GoogleCloudPlatform / mlops-on-gcp

Geek Repo:Geek Repo

Github PK Tool:Github PK Tool

Lengthy run-time for lab-02-tfx-pipeline

dougkelly opened this issue · comments

Ran through lab-02-tfx-pipeline 3 times with the following run-times:

  • 1 hrs 46 min
  • 2 hrs 6 min
  • 1 hour 54 min

I was a bit concerned by this runtime length on a small dataset (~500k examples) for delivery and motivating the use of CAIP pipelines compared to existing CAIP training and prediction services so wanted to flag it and discuss improvement opportunities.

Lot of deprecation warnings and non-fatal errors in the log. I am still learning the KFP interface compared to SmartEngine UI so wasn't sure how to view the runtimes of individual components to profile. From what I can tell, the ordering based on wall time is Trainer > Evaluator > Transform > CsvExampleGen.
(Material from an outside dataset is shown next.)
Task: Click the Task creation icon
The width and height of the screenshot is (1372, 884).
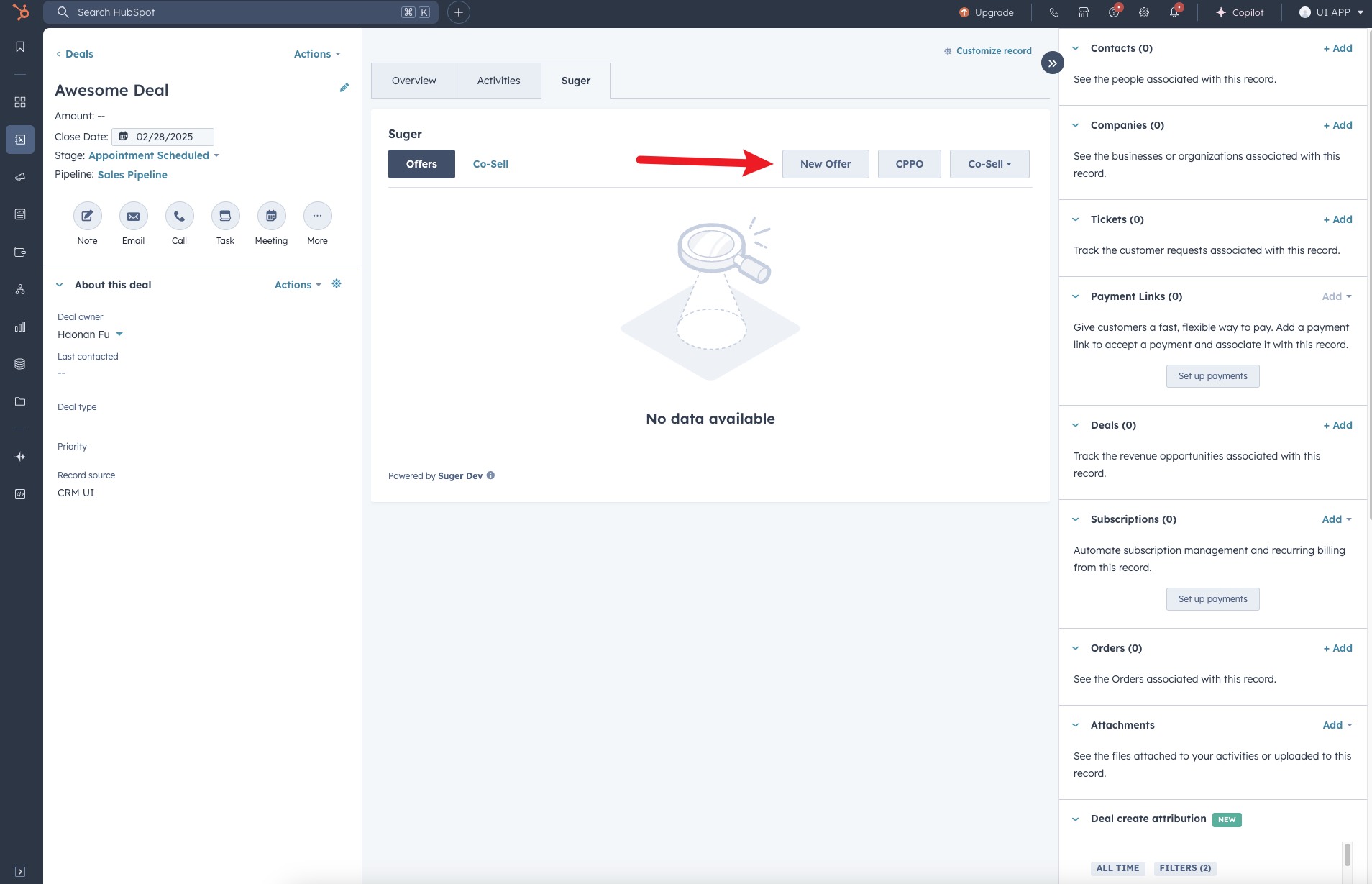Action: pyautogui.click(x=225, y=216)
To improve performance, are there opportunities to:

  • Add additional worker machines / accelerator (GPU, TPU) to Trainer?
  • Add additional worker machines to Evaluator?

I see the GKE cluster created has 2 nodes with autoscaling on for up to 5. Looks like the cluster was well within memory and CPU limits but one of the nodes did have an autoscaler pod run. This guide https://cloud.google.com/ai-platform/pipelines/docs/configure-gke-cluster?hl=en_US#ensure mentions having at least 3 nodes (+1 node) with 2 CPUs with 4GB (+1GB each) memory. Perhaps mirroring this config and allocating more resources upfront would yield performance benefits?
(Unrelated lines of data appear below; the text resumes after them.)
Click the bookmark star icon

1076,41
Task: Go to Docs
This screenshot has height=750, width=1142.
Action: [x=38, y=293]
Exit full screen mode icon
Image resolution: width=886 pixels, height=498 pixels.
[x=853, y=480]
Increasing the capacity of the cluster hosting KFP will not help. Most of the time is spent in starting and executing Dataflow and AI Platform Pipelines jobs. The long execution time for AI Platform training does not look right.

I have fixed the slow training in AI Platform Training. The issue was a Tensorboard callback that was writing to GCS. The next step is to look at optimizing Dataflow, which most likely will be just an incremental change

Thanks, excellent detective work and fix! I just ran through the lab again and saw a significant improvement in runtimes of 0:45:28 and 0:46:12 (last one even added InfraValidator component to DAG as well). This is great and gives us a lot more flexibility to re-use this lab scoped to take about an hour end-2-end (reading + explanation + pipeline runtime) in a number of different training formats going forward e.g. workshops, ASL, future Qwiklab conversion, etc. Marking this as successfully fixed.